Please restate each line of the data below exactly. Omit all images.

=== Begin Enclosure ===

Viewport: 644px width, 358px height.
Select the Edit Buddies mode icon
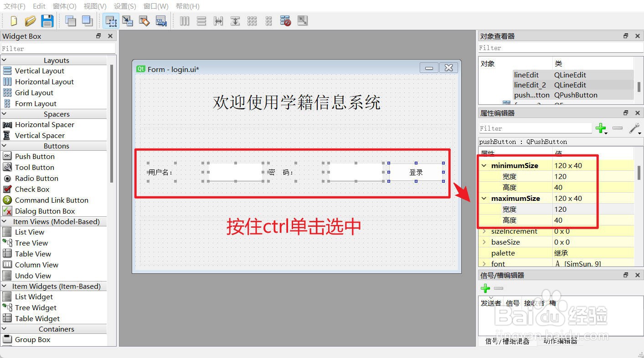(144, 20)
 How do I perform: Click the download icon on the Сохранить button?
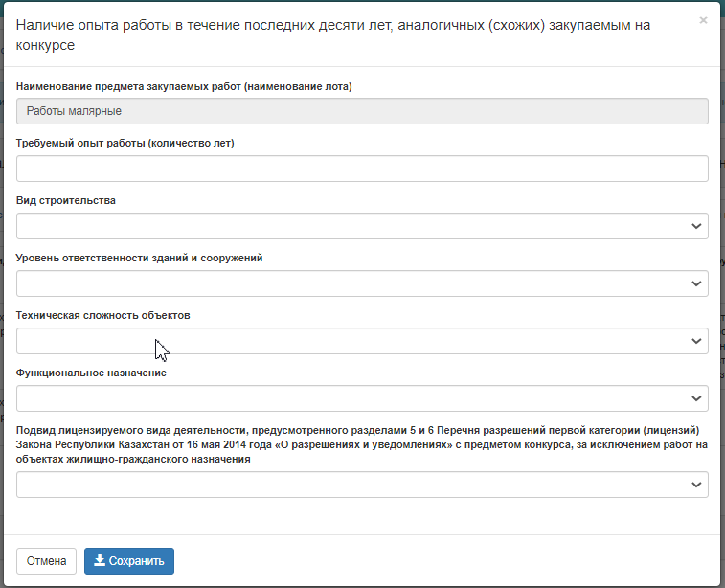[x=99, y=561]
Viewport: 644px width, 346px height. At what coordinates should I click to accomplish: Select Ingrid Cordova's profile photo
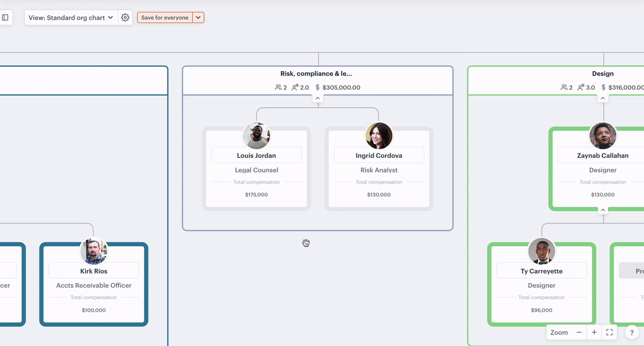tap(379, 135)
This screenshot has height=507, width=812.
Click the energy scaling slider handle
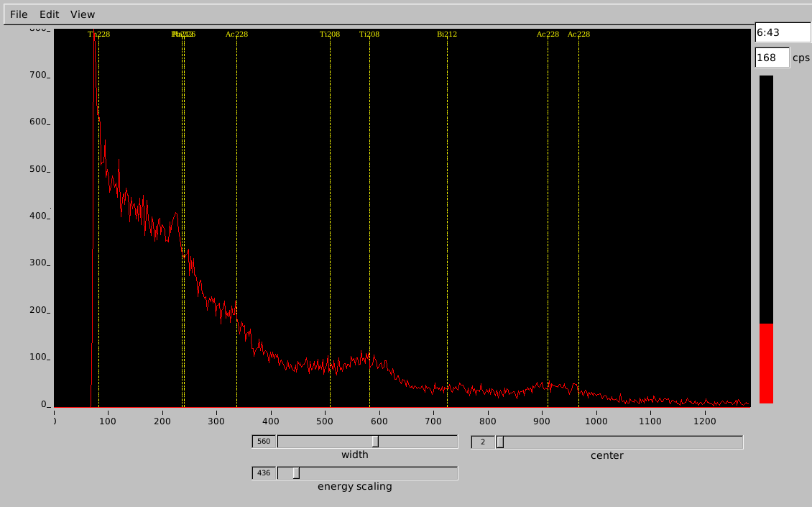pyautogui.click(x=295, y=472)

=== End Enclosure ===

- Final answer:
Viewport: 644px width, 358px height.
Select the Edit Buddies mode icon
(144, 20)
 How do I perform: Click the download icon on the Сохранить button?
[x=99, y=561]
Viewport: 644px width, 346px height. At what coordinates should I click to accomplish: Select Ingrid Cordova's profile photo
tap(379, 135)
This screenshot has height=507, width=812.
Click the energy scaling slider handle
pyautogui.click(x=295, y=472)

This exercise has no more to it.